━━ Working data ━━

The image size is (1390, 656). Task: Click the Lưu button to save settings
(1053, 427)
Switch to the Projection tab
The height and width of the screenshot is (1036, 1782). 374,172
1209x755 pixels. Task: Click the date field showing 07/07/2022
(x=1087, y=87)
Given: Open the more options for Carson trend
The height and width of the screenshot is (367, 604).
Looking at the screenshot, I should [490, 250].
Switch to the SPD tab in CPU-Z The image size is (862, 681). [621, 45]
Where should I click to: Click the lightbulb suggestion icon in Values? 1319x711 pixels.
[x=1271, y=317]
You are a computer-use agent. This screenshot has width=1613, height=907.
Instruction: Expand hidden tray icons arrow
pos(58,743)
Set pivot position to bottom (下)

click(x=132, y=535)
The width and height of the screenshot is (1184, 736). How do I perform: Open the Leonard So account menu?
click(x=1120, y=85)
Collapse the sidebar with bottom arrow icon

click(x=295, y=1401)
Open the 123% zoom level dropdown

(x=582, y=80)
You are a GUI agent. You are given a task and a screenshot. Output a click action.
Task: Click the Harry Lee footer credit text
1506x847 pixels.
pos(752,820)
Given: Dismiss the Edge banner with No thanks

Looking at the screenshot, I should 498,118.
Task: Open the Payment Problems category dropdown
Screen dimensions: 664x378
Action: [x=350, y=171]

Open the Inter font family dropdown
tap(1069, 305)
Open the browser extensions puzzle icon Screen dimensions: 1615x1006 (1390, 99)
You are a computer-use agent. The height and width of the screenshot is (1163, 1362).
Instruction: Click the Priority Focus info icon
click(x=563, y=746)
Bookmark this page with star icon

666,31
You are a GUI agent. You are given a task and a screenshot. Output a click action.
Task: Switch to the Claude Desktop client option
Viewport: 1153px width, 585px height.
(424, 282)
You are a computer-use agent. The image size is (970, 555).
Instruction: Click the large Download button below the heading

━━━

▶ **What you will do**
Reproduce the data in full, exactly as presented.

▶ **Answer space**
The image size is (1390, 656). Task: Click the Lưu button to save settings
(1053, 427)
Switch to the Projection tab
The height and width of the screenshot is (1036, 1782). 374,172
1209x755 pixels. Task: Click the date field showing 07/07/2022
(x=1087, y=87)
Given: Open the more options for Carson trend
The height and width of the screenshot is (367, 604).
Looking at the screenshot, I should [490, 250].
Switch to the SPD tab in CPU-Z The image size is (862, 681). [621, 45]
Where should I click to: Click the lightbulb suggestion icon in Values? 1319x711 pixels.
[x=1271, y=317]
You are a computer-use agent. This screenshot has width=1613, height=907.
Instruction: Expand hidden tray icons arrow
pos(58,743)
Set pivot position to bottom (下)

click(x=132, y=535)
The width and height of the screenshot is (1184, 736). How do I perform: Open the Leonard So account menu?
click(x=1120, y=85)
Collapse the sidebar with bottom arrow icon

click(x=295, y=1401)
Open the 123% zoom level dropdown

(x=582, y=80)
You are a GUI agent. You are given a task and a screenshot. Output a click action.
Task: Click the Harry Lee footer credit text
1506x847 pixels.
pos(752,820)
Given: Dismiss the Edge banner with No thanks

Looking at the screenshot, I should 498,118.
Task: Open the Payment Problems category dropdown
Screen dimensions: 664x378
Action: [x=350, y=171]

Open the Inter font family dropdown
tap(1069, 305)
Open the browser extensions puzzle icon Screen dimensions: 1615x1006 (1390, 99)
You are a computer-use agent. The height and width of the screenshot is (1163, 1362).
Instruction: Click the Priority Focus info icon
click(x=563, y=746)
Bookmark this page with star icon

666,31
You are a GUI agent. You are given a task and a screenshot. Output a click action.
Task: Switch to the Claude Desktop client option
Viewport: 1153px width, 585px height.
(424, 282)
You are a computer-use agent. The image size is (970, 555).
Instruction: Click the large Download button below the heading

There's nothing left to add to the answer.